"""

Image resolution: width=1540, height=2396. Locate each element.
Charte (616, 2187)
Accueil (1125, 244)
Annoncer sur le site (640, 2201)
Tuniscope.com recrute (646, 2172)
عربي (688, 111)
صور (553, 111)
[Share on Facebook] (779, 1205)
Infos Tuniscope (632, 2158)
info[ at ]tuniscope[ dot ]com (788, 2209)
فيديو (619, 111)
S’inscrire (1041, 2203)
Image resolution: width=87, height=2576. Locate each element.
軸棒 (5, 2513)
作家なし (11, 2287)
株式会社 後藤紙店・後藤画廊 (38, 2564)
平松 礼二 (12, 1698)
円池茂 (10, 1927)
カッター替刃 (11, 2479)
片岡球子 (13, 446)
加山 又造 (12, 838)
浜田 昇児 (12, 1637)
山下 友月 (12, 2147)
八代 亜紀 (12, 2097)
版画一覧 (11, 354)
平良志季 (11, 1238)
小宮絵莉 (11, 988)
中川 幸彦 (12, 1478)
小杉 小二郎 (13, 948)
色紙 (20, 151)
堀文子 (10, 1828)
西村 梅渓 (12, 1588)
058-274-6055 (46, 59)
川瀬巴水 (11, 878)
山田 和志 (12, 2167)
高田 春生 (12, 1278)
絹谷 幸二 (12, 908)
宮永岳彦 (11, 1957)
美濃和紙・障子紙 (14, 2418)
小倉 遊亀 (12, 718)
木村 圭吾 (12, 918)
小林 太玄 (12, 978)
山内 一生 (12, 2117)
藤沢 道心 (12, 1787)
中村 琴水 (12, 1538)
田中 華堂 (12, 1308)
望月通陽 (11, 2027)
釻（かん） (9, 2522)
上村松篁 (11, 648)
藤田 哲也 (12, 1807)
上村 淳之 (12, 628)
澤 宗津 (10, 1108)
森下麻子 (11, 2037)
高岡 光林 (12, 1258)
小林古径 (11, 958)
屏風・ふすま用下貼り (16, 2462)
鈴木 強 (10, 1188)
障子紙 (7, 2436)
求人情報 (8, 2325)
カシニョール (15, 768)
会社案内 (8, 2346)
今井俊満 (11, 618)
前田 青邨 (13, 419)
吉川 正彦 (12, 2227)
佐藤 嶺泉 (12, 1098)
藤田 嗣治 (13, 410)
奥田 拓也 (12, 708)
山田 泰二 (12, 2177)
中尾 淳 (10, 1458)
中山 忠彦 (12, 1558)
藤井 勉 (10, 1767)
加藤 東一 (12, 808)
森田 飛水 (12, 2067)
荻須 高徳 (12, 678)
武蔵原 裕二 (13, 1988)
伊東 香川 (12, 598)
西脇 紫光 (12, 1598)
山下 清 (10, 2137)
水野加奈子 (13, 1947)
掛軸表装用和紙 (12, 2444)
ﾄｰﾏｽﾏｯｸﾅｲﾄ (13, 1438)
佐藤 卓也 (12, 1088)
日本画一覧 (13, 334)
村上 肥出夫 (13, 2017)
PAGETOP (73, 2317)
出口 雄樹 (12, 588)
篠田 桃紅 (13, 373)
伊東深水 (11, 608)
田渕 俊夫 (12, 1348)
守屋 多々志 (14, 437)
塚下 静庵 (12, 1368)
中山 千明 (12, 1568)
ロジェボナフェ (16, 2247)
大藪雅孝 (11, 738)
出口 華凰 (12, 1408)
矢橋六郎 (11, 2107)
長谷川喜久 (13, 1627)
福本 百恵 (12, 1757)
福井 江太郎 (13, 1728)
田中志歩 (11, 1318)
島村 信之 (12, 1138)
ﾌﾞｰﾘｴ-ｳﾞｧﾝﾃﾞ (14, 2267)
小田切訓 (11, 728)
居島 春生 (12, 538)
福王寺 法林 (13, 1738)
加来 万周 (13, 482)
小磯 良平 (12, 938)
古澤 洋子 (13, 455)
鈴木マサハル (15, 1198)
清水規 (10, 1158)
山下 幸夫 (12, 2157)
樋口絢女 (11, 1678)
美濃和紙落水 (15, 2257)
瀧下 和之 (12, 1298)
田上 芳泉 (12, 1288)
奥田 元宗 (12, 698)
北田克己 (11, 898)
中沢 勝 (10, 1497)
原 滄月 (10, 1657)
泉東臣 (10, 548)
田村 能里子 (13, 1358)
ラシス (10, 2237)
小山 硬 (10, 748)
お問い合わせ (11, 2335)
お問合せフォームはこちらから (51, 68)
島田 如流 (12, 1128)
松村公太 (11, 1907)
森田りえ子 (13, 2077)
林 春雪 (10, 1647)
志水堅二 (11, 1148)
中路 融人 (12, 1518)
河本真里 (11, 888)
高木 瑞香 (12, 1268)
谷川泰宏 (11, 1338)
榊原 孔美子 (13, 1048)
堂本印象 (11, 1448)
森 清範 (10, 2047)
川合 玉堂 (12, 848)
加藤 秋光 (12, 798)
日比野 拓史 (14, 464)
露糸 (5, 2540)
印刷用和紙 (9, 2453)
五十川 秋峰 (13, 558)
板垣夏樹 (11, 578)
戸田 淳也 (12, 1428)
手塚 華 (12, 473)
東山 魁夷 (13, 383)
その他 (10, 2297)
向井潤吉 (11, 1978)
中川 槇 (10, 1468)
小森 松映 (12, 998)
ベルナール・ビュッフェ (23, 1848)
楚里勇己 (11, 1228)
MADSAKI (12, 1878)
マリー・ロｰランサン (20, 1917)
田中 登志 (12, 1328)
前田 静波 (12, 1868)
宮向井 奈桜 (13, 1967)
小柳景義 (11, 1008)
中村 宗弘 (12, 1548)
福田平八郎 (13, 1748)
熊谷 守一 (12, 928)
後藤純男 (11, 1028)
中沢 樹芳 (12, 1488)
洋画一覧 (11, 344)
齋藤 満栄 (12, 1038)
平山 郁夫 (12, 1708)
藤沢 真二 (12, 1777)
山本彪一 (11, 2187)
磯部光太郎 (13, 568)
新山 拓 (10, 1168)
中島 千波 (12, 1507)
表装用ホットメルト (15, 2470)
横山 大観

"""

### TASK PROMPT
Whenever the word "resolution" turns up in a line of the listing above, copy the line.

### RESULT FOR THIS EXERCISE
Image resolution: width=1540, height=2396. Locate each element.
Image resolution: width=87, height=2576. Locate each element.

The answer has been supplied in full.